Death of a Salesman focuses on four characters, the main character Willy Loman, his wife Linda, and their two sons Happy and Biff Loman. Throughout the play, Arthur Miller tells us of the hard life, emotions and triumphs of sixty year old Willy Loman who is a salesman that makes his income wholly based on commission. Working on straight commission, he cannot bring home enough money to pay his bills. Willy believes that he can become famous and wealthy just like his older brother Ben. The constant conflict between illusion and reality is a constant struggle for him throughout the play. Willy Loman is motivated by the need to be proud, well-known, and wealthy. According to Willy he will have a bigger business than their Uncle Charley because “he’s liked, but he’s not–-well liked” (Miller 1012). Willy strongly believes that in order to be successful and wealthy you have to be known and well-liked. His idea of what helps to make a person successful doesn’t match up with reality. In a conversation with his son Happy, Willy stresses the fact that Bernard, his cousin is smart and has good grades but won’t succeed in the business world. “That’s just what I mean, Bernard can get the best marks in school, you understand, but when he gets out in the business world, you understand, you are going to be five times ahead of him” (Miller 1014). Willy's assertion that popularity matters above all else is ironic. In the context of Bernard's business success and Biff's failure, Biff has nowhere near the reputation that Bernard does. Although it's easy to criticize him for this belief, Willy does have somewhat of a point. Those who are well liked seem to have certain advantages and doors tend to open a little bit more easily for them. Willy unfortunately, is not one of those people.
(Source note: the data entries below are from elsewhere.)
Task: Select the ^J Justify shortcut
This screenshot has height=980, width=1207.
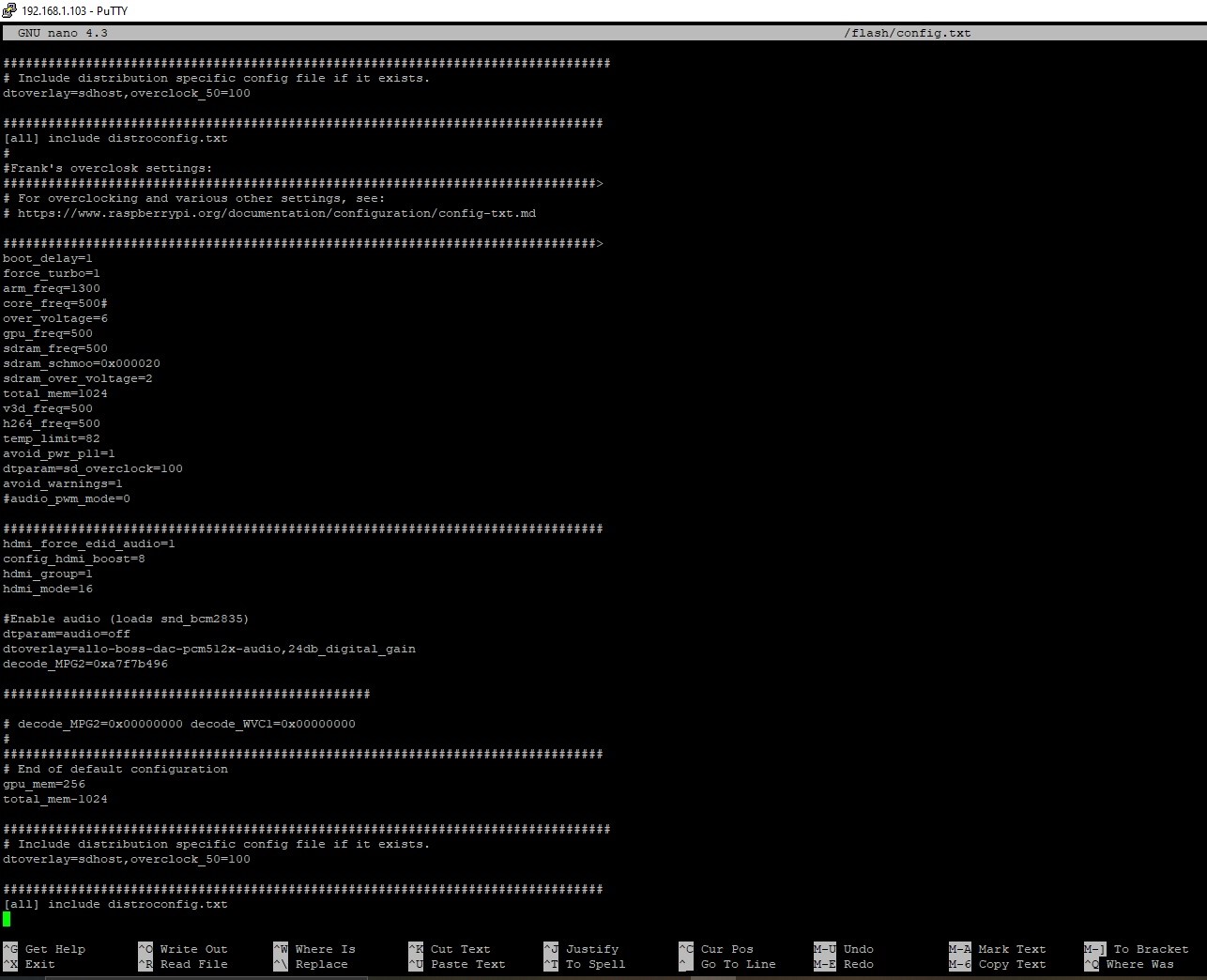Action: (581, 949)
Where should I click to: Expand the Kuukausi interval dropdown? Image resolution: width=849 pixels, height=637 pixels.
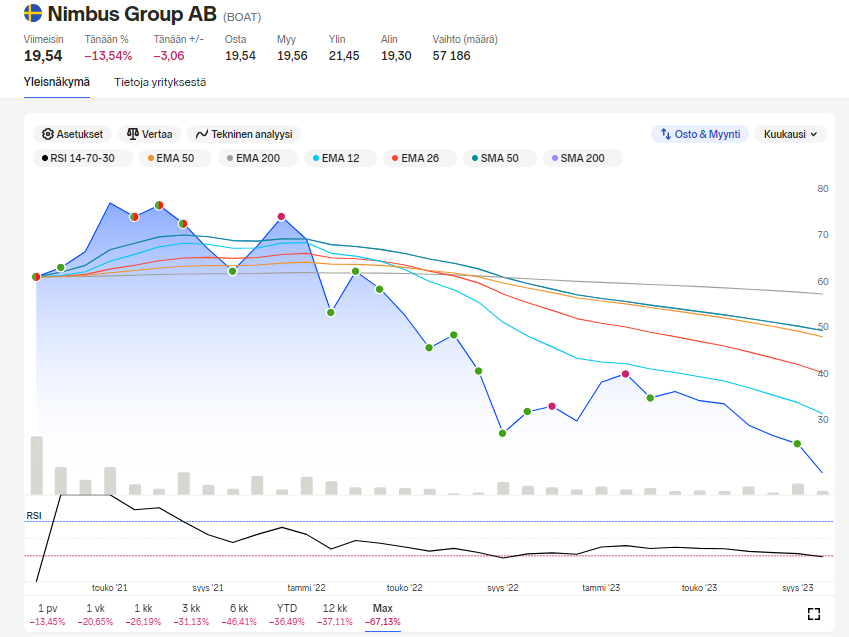(790, 134)
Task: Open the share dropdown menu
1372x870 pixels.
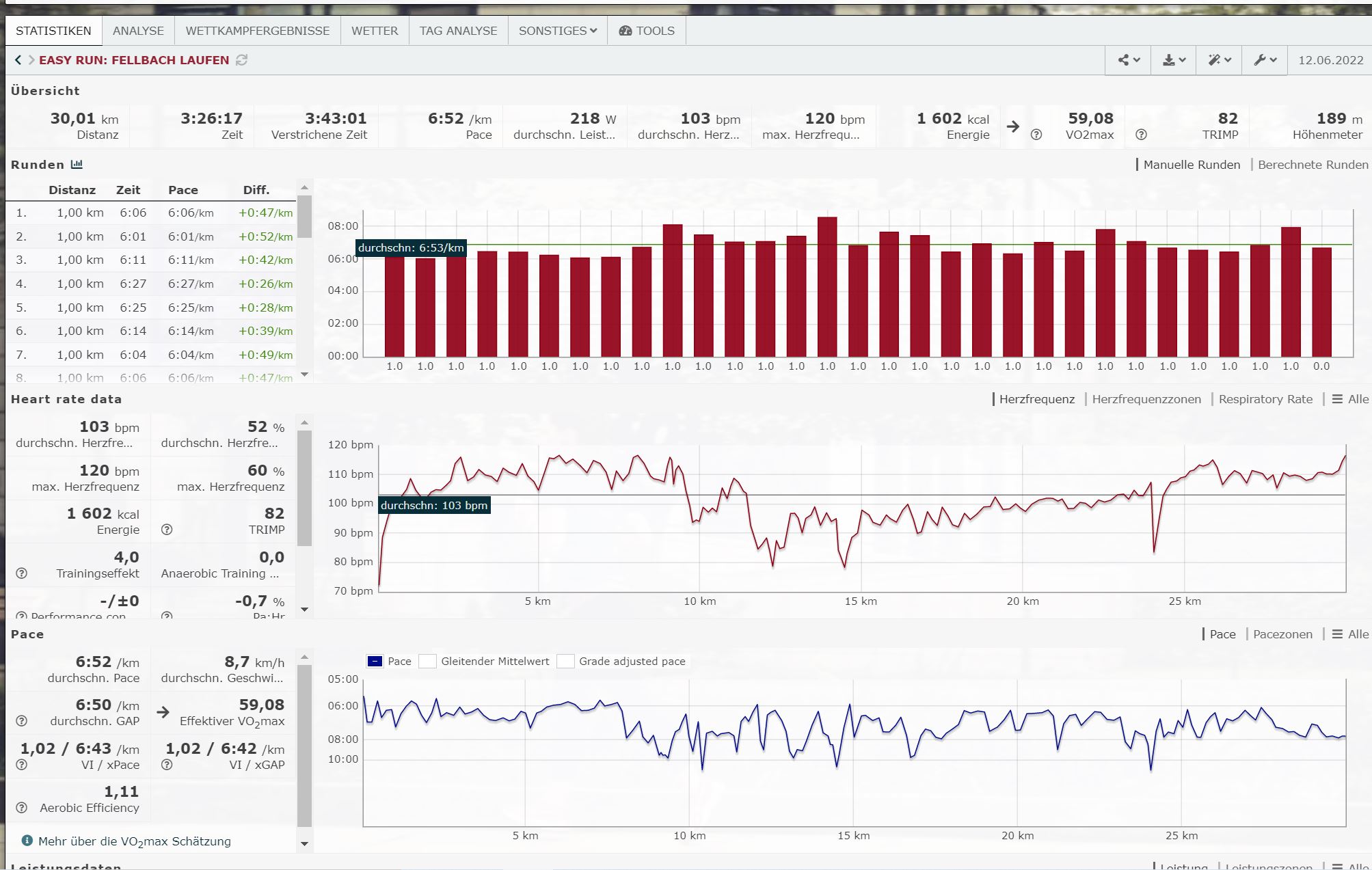Action: (x=1128, y=60)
Willy Loman wants to be a great success like Dave Singleman, an eighty four year old salesman like himself. When Dave died, hundreds of salesman and buyers were at his funeral. Willy wishes to die the "Death of a Salesman" (Miller 1043) and have many buyers and salesmen mourned for him just like Dave did. He was the reason Willy entered the sales business. To Willy, Dave had the greatest career a man could want, “ because what could be more satisfying than to be able to go, at the age of eighty-four, into twenty or thirty different cities, and pick up a phone, and be remembered and loved and helped by so many different people” (Miller 1043)? Once again Willy stands by his belief of reputation being the key to success. However his goals in life have been useless as he hasn’t achieved anything. Willy soon gets fired from work, his marriage with his wife is hitting rock bottom, and his sons begin to lose faith in his beliefs. Willy felt that because he named his boss “Howard”, he would have a secure future with the company but as Charley said "those things don’t mean anything? You named him Howard, but you can’t sell that" (Miller 1053). Howard didn’t even want him to represent the company because he was afraid that Willy would "crack up" again which referred to him talking to himself all the time.